Philippe-le-Bon, qui avait promis à son cousin, le duc de Brabant, de le secourir contre Glocester, venait de conclure, par l'entremise du duc de Savoie, une trève avec Charles VII dès le mois de septembre précédent.

Entièrement occupé, d'ailleurs, par les affaires de Hainaut et par la guerre acharnée qu'il fut obligé de porter dans les comtés de Hollande et de Zélande, après l'évasion de Jacqueline qu'il tenait prisonnière à Gand, il ne pouvait prêter assistance aux Anglais.

Bedfort, de son côté, était fort embarrassé pour rétablir l'ordre en Angleterre, troublé par les dissensions de Glocester et de son oncle l'évêque de Winchester. Il fut même obligé de se rendre à Londres où il resta jusqu'au commencement de 1427.

Cette diversion fut habilement mise à profit par la reine douairière de Sicile, Yolande d'Aragon, belle-mère de Charles VII, Martin Gouges de Charpaignes, évêque de Clermont, le sieur de Trignac et quelques autres.

Ils travaillaient depuis longtemps à faire renvoyer les favoris du Roi, auteurs ou complices du meurtre de Jean-sans

Peur, seuls obstacles à la paix qu'ils cherchaient à ménager entre le Roi et Philippe-le-Bon, et qu'ils négociaient de concert avec Amé VIII, duc de Savoie.

Par leurs conseils, Charles VII se décida à offrir la charge de Connétable, vacante par la mort de l'Écossais Buchan, tué à Verneuil, à Artur de Bretagne, comte de Richemont, qui l'accepta du 'consentement de son frère Jean VI, duc de Bretagne, du duc de Savoie et, chose singulière, du duc de Bourgogne lui-même.

Mais Richemont mit à son acceptation la condition expresse que les Conseillers du Roi qui avaient trempé dans le guetapens de Montereau seraient renvoyés. Le Roi y consentit et lui donna des otages et quatre places de sûreté.

Richemont reçut l'épée de Connétable et prêta serment au Roi, en grande pompe, le 7 mars 1425 (N. S.), en la prée de Chinon, comme le dit Guillaume Gruel, son biographe.

Le Roi ne tint pas ses promesses. Il garda ses Conseillers qui lui persuadèrent que, non seulement il ne devait pas recevoir le Connétable revenant de Bretagne, où il était allé pour rassembler des troupes, mais qu'il fallait envoyer contre lui des gens pour le combattre, et le tuer si c'était possible. Le Connétable, voyant qu'il n'y avait plus d'autre remède,

prit le parti d'expulser les Conseillers par la force.

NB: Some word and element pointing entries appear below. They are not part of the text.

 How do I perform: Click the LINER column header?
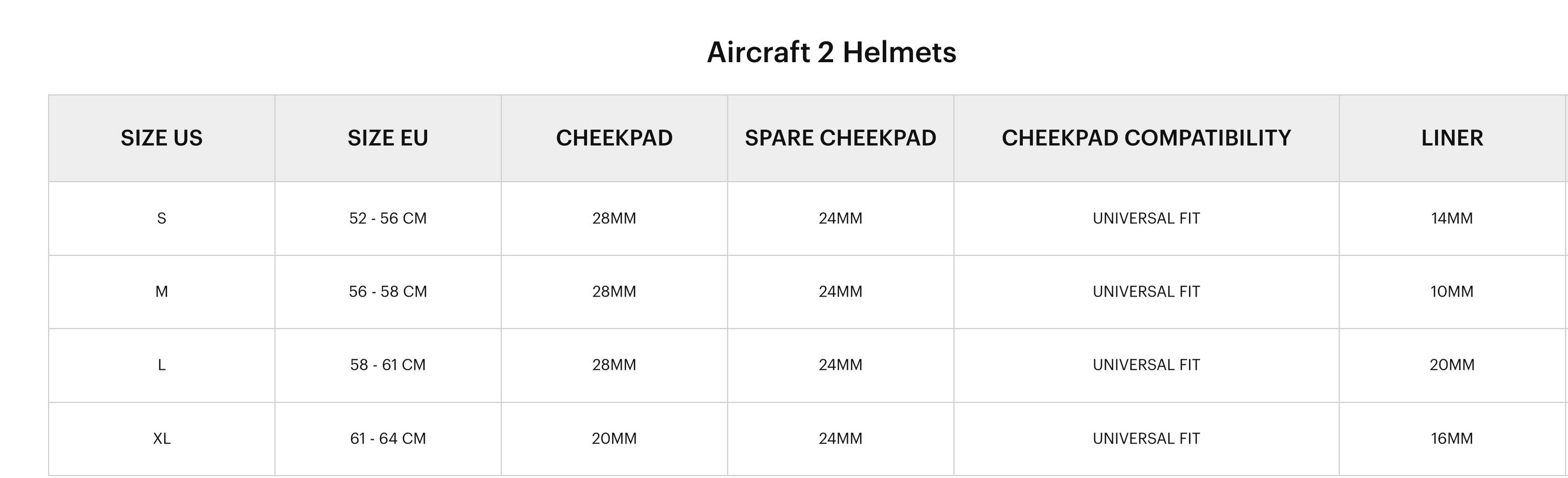(x=1452, y=138)
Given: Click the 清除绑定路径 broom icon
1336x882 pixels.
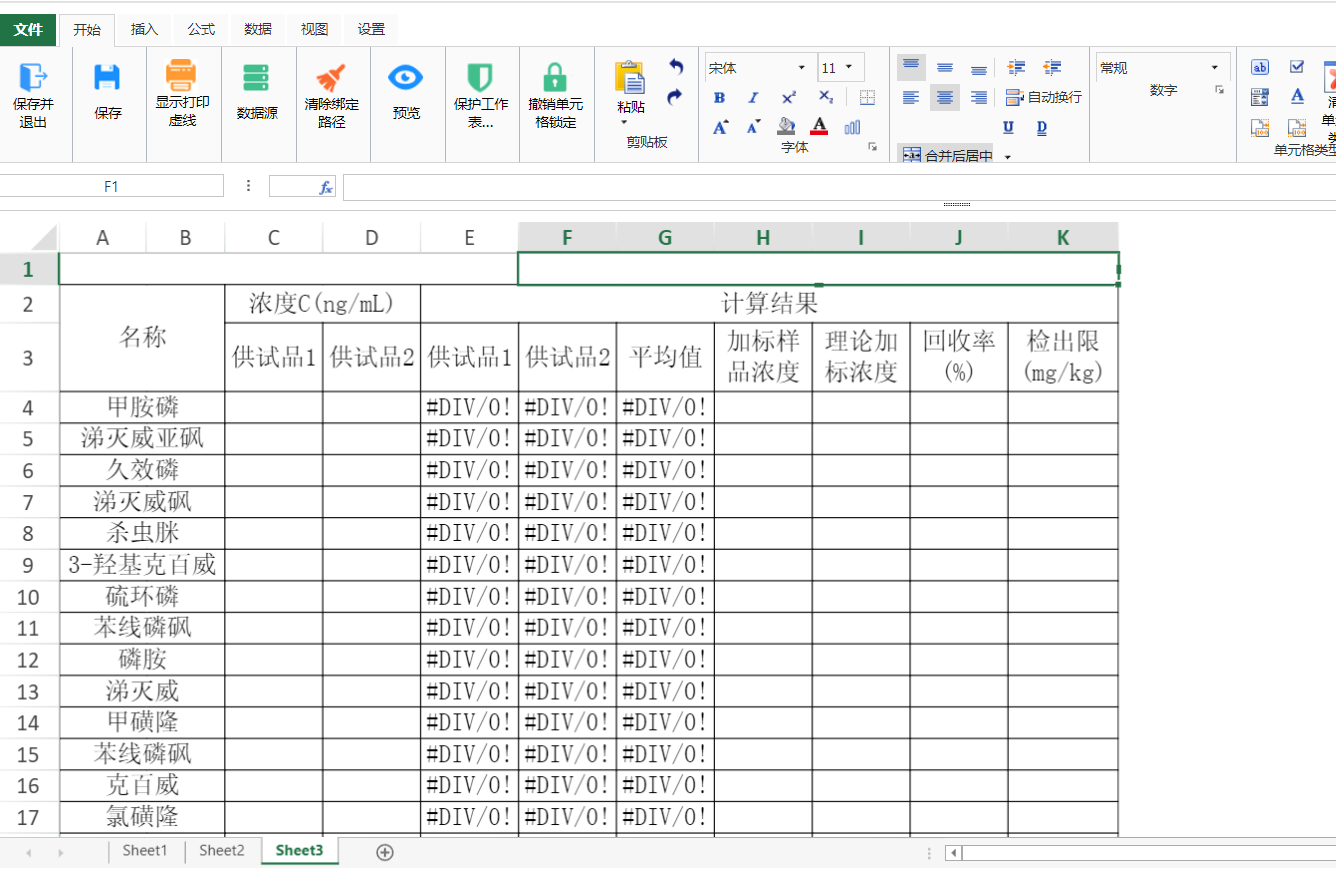Looking at the screenshot, I should pos(331,78).
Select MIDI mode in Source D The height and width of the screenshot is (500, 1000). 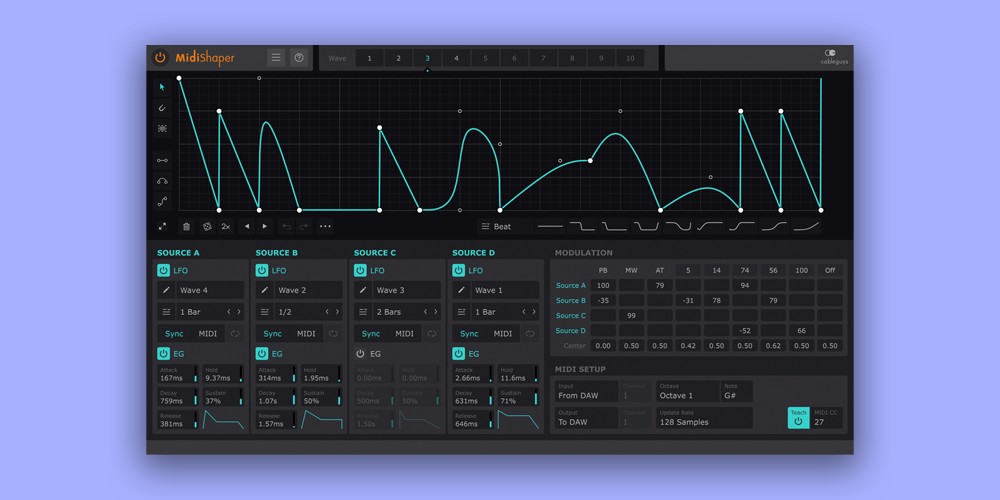coord(503,334)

A la tête de la noblesse de Bretagne, d'Anjou, de Berry et d'Auvergne, il poursuivit le Roi et ses favoris de ville en ville avec tant de vigueur qu'il ne leur resta bientôt pour refuge que les petites villes de Selles et de Vierzon.

"

Les favoris furent alors obligés de quitter la place. Le Président Louvet se retira en Provence, et l'on donna à Tanneguy Duchâtel la sénéchaussée de Beaucaire. Pierre de Giac, seigneur de Châteaugay, âme damnée du Président Louvet, fut conservé du consentement même du Connétable. La conduite de ce personnage ne fut que la continuation de celle du Président de Provence. Il fit tout pour nuire au Connétable dans l'esprit du Roi, pour entraver ses entreprises et pour empêcher la conclusion de la paix avec le duc de Bourgogne. Richemont résolut d'en finir.

Au mois de janvier 1427 (N. S.), se trouvant à Issoudun où était le Roi et la Cour, accompagné du sire de la Trémouille, le Connétable fit enfoncer par ses archers les portes de la maison de Giac, le prit et l'emmena à Dun-le-Roi, ville de son obéissance, où il le fit juger sommairement par son bailli.

Pierre de Giac fut, selon les uns, noyé dans l'Auron; selon les autres, il eut la tête tranchée.

On connaissait à Lyon, mais vaguement, la poursuite vigoureuse et obstinée des favoris du Roi par le Connétable. La bourgeoisie, ne pouvant se rendre un compte exact de cette espèce de guerre civile, était inquiète et effrayée. Les Conseillers de la ville prirent des mesures pour garantir la sûreté publique et préserver la cité de toute surprise, tant de la part des Armagnacs ou des Bourguignons que du parti du Connétable. Ils firent fermer les portes, tendre les chaînes

- de la Saône, et les clefs de la ville furent confiées à des hommes sûrs.

Enfin, on eut à Lyon des nouvelles de ce qui se passait à Bourges, comme on le voit par l'extrait suivant d'une séance des Conseillers de la ville.

Extrait du registre BB. 4, des délibérations des Conseillers de la Ville de Lyon.

Séance de la Dimenche, premier jour de Penthecoste, xxvije jour de may iiij xxv (1425), en la maison de la ville nouvellement acquise.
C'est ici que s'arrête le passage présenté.